▸ **Dataset**:
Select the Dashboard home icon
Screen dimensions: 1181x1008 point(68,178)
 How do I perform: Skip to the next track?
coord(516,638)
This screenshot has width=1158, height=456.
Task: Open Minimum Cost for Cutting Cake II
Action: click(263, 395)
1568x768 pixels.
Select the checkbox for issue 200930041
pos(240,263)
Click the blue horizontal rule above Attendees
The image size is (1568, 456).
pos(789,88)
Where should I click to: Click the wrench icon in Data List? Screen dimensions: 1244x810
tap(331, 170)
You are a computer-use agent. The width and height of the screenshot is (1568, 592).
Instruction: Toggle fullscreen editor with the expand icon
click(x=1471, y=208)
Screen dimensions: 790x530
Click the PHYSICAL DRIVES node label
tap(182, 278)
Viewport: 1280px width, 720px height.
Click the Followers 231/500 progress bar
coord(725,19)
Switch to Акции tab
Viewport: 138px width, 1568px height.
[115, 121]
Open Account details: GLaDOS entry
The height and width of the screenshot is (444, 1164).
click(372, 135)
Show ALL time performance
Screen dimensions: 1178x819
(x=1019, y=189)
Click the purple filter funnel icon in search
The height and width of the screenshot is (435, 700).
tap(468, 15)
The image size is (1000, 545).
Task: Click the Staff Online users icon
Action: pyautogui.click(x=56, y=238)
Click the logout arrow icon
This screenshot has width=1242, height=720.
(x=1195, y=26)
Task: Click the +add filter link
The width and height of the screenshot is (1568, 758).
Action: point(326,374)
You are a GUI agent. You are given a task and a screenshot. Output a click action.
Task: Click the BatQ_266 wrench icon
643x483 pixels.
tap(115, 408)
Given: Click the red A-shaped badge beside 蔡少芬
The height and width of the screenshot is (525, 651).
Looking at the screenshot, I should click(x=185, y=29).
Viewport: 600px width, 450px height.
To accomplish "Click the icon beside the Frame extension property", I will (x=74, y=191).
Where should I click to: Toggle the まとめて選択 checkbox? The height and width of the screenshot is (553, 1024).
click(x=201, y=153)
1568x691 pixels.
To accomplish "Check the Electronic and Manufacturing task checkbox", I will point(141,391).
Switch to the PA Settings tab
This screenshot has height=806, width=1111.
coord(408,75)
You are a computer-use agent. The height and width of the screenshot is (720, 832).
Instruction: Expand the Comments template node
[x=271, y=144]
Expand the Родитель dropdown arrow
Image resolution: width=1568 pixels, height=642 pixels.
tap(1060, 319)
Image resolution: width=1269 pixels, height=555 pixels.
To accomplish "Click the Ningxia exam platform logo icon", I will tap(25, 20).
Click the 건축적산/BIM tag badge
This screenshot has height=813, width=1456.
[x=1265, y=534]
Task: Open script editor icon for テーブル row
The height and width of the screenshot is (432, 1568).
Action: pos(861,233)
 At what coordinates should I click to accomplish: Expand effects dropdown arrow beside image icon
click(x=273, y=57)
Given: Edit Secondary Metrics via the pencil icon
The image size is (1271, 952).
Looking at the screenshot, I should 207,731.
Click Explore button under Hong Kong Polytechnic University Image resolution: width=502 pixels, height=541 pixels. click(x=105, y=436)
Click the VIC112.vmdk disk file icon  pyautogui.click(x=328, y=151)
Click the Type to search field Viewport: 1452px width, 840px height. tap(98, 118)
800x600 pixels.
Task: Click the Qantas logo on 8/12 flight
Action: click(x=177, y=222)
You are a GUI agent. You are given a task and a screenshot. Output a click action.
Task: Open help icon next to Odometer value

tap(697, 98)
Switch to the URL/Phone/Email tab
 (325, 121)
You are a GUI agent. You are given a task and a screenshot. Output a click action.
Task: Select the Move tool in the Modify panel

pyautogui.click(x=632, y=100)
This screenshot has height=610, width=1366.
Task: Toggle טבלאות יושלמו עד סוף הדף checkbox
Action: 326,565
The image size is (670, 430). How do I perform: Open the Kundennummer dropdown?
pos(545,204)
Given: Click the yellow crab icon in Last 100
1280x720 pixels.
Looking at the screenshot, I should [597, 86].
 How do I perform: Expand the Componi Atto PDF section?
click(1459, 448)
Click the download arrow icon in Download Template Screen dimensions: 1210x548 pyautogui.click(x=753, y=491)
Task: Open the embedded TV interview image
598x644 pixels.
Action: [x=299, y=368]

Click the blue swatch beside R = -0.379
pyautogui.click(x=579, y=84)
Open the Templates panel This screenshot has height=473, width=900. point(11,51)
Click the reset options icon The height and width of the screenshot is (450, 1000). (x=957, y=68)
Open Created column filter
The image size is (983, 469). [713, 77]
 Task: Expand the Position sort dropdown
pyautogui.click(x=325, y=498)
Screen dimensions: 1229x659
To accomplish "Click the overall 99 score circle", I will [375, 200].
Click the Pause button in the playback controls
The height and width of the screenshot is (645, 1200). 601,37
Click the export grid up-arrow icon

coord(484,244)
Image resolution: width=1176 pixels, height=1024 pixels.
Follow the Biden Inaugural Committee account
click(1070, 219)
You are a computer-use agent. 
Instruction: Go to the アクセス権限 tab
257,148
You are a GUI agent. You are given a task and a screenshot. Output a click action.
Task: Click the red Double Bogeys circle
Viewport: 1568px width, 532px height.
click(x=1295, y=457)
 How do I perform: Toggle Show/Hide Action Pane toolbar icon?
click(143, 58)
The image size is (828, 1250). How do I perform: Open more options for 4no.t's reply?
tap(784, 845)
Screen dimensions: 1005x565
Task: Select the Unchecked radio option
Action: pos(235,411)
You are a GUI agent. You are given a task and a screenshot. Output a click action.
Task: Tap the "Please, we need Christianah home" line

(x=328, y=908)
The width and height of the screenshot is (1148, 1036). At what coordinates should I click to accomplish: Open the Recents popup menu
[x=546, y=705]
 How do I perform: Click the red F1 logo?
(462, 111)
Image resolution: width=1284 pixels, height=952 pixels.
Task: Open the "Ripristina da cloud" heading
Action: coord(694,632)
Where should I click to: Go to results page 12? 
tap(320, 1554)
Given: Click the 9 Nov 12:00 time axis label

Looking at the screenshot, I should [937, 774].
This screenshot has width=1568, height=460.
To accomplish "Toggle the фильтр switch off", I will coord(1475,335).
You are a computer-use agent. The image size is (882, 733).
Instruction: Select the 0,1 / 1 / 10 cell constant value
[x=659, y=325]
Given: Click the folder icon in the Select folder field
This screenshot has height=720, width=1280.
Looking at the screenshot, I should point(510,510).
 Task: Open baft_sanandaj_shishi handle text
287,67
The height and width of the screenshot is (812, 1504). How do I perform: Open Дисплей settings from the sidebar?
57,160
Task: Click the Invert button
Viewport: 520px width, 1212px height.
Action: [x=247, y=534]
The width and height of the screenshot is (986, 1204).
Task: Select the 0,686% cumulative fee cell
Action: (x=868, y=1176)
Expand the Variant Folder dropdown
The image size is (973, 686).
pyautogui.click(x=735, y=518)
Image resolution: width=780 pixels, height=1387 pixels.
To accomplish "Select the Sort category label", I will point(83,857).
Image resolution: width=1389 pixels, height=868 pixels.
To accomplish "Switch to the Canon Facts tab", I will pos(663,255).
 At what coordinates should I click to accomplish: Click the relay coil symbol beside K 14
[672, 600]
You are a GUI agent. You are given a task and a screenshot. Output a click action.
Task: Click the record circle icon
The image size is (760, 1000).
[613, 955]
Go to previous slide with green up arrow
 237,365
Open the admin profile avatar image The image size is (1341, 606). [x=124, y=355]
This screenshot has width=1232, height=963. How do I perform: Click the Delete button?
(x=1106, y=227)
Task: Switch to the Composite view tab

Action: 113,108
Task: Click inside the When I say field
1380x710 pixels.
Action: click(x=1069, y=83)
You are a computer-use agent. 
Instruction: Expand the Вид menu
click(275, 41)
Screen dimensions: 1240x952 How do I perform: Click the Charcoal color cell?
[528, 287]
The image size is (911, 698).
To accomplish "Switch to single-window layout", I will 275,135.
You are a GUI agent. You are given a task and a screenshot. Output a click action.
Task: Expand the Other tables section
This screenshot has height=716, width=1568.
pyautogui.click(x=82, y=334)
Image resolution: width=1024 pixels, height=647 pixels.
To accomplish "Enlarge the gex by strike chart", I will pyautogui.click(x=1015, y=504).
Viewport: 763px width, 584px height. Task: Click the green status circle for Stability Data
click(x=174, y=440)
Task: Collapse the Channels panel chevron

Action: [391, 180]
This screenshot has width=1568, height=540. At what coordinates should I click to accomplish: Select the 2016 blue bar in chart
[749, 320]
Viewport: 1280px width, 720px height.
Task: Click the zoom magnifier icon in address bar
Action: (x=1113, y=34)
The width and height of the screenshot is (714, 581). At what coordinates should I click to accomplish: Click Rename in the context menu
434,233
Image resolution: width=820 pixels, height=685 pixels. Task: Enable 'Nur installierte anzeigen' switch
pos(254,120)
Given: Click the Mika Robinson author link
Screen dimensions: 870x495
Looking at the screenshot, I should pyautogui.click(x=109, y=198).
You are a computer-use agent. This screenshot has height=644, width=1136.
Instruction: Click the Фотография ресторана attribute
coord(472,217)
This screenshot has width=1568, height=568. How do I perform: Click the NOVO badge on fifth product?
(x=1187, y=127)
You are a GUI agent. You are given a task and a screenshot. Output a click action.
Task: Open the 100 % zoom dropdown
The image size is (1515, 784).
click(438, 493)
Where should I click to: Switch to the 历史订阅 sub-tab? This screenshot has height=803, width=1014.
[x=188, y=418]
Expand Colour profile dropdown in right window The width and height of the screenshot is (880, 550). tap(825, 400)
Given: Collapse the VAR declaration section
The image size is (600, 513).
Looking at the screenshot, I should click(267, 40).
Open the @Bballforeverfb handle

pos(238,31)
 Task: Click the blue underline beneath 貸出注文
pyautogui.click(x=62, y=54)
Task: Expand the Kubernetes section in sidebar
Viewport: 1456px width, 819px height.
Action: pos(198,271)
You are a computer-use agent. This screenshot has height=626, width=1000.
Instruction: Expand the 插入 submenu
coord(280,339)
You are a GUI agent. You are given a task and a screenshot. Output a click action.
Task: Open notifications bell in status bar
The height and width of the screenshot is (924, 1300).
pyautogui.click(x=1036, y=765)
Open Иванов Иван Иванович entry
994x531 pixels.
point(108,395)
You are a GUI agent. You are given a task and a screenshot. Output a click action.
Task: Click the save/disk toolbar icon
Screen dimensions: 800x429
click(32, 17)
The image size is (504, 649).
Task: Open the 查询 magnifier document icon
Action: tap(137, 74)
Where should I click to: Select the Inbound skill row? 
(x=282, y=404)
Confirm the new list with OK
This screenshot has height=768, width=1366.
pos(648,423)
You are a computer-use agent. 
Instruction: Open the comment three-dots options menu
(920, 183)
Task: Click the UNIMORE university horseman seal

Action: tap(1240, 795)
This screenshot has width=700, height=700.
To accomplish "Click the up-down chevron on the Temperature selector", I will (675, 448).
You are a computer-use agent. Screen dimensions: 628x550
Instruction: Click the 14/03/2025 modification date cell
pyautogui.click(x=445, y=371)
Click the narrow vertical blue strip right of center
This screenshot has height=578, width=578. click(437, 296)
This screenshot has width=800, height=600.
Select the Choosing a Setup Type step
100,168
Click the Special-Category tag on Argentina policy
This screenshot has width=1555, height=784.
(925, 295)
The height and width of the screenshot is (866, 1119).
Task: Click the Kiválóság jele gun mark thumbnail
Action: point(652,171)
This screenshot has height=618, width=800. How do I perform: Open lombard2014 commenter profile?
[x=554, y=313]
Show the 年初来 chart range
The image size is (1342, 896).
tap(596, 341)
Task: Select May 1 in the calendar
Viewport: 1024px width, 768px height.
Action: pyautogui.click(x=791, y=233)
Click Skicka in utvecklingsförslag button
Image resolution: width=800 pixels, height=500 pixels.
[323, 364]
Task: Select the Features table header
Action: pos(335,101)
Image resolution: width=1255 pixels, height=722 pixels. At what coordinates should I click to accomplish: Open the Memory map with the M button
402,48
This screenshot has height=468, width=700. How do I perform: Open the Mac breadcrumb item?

▸ **Task statement**: Return every line from the entries above that contains the word "window".

▸ **Solution**:
To accomplish "Switch to single-window layout", I will 275,135.
Expand Colour profile dropdown in right window The width and height of the screenshot is (880, 550). tap(825, 400)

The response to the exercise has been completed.